Praying is when we say that God is in charge and not me. Prayer is acknowledging that God knows what is best for us because he loves us and designed us. Praying is when we say not look at me, but look at God.
Fasting is when we tell our bodies that we are in control of them and not the other way around. Before the fall of Adam and Eve, their desires were ruled by their intellect. Now our intellect is ruled by our desires. By fasting we tell our bodies that we do not live on bread alone, but every word that comes from the mouth of God.
By giving alms to the poor or those in need, we are conquering the lust of the eyes. Our eyes tell us that we need this and this and that and some or all of those. This is of course a lie. We are designed not to be filled with the good gifts of this earth, but with God himself. St. Augustine said that "our hearts are restless, until they rest in God." Also, you can' take all of this stuff with you when you go anyway, so you might as well give it to gave treasure in heaven.

You know what is also significant about these three things is when Jesus says them in Matthew Chapter 6 he says - WHEN you pray, WHEN you fast, WHEN you give alms. He is assuming that we are doing them.

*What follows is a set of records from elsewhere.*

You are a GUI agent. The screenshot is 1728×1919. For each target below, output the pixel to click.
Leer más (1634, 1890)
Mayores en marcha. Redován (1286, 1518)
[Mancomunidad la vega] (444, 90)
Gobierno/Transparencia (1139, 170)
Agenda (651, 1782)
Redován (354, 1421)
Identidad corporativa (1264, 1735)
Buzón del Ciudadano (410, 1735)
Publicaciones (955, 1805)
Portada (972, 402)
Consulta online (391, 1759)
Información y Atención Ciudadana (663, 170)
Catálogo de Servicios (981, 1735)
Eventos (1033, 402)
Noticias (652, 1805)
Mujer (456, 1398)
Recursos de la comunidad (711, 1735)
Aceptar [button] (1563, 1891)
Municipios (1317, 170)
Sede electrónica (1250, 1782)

Getting back to Jesus in the desert. Jesus was in the desert 40 days and nights. He was in the desert conquering where the Israel had failed during their 40 years. But many people don't know is that we are the New Israel in the desert, and we join Jesus these 40 days to get our minds, hearts, and actions refocused on where we are headed.
We, the Church are the New Israel that have passed through the waters of baptism (like they had in the red Sea).
We can be fed on the new manna of the Eucharist that comes to us daily. And we are here waiting to enter the promised land of heaven. So this 40 days is suppose to be a summery of our entire journey toward heaven the rest of the year. It is during this time that we are to get refocused on our journey to our heavenly home, which is best done by prayer fasting and giving alms.

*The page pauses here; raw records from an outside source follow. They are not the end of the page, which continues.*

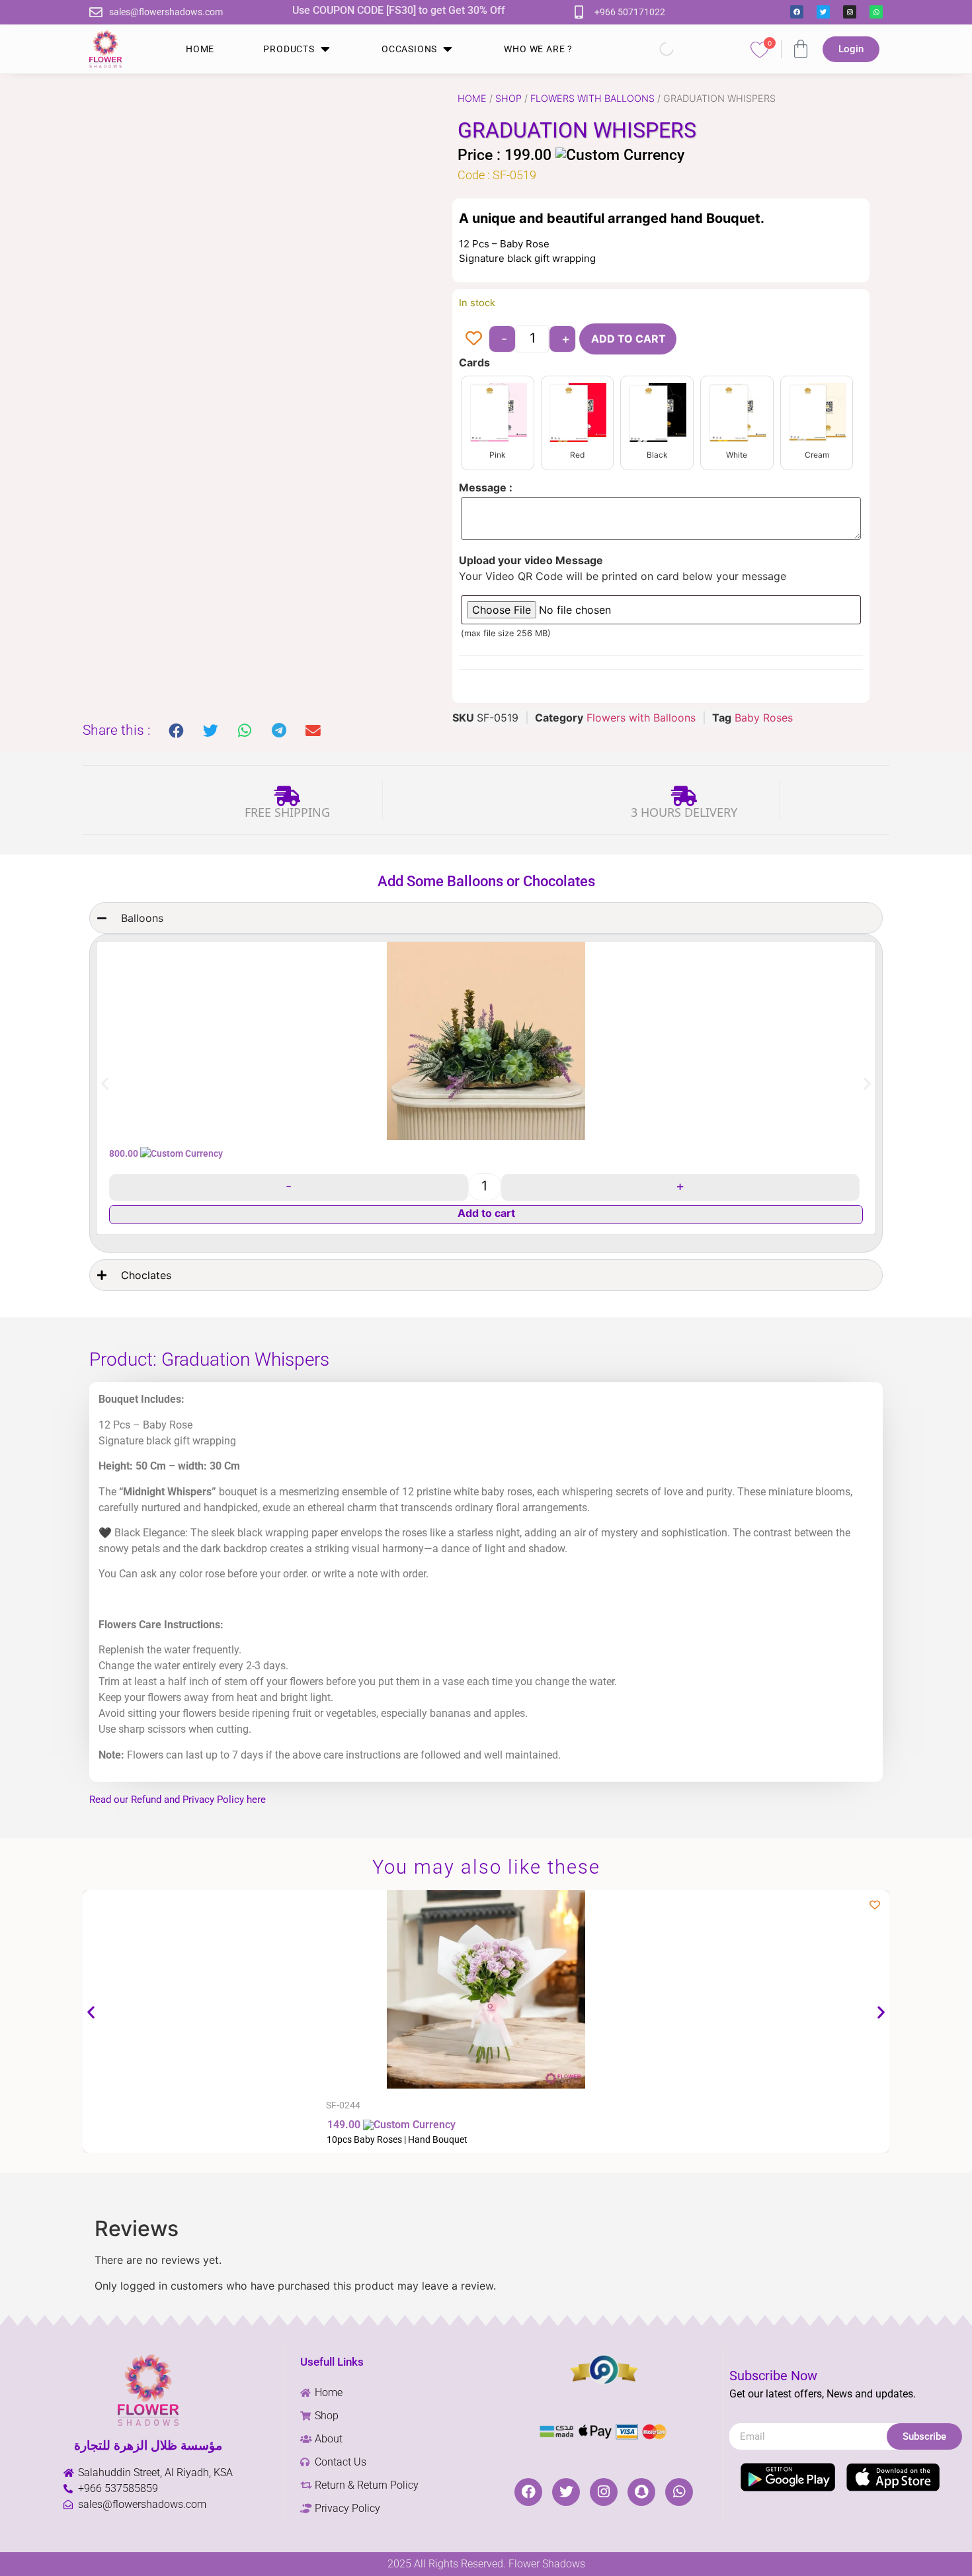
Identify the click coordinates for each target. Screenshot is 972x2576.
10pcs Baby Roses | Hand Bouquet (397, 2139)
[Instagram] (849, 12)
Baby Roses (764, 717)
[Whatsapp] (876, 12)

Now prayer, fasting, and giving alms are related to something else.
We have heard how when people join a religious community, they take vows of obedience, celibacy, and poverty. Well these are just the greatest forms of prayer, fasting, and giving alms.

When we pray we are telling God we are not in charge, and being obedient to someone is giving them charge over you.
For those who are celibate, it is giving up intimate physical relations, which is a pretty big fast, and giving them to God.
Finally, it is in poverty that we own nothing and give away all things as alms.

Source: For the most part Dr. Brant Pitre - http://www.catholic-productions.com/store/audio/pitre/temptations.html

Any and all of his talks should be purchased!

1 comment:

Jessica said...

Thanks so much for posting this. Every Lent I struggle with explaining to people the "Why's" of our Lenten practices--and every Lent I find myself struggling more and more as the season goes on and I have to fend off all of these questions and misunderstandings. This article puts all of our Lenten practices into perspective--and I never thought there was so much evidence in the Bible itself! I'm going to print this out so my husband and I can have a pre-Lenten Psych-Up Session when I get home from work tonight. (And also so we can both prepare for the onslaught of questions that are right around the corner...) Thank you!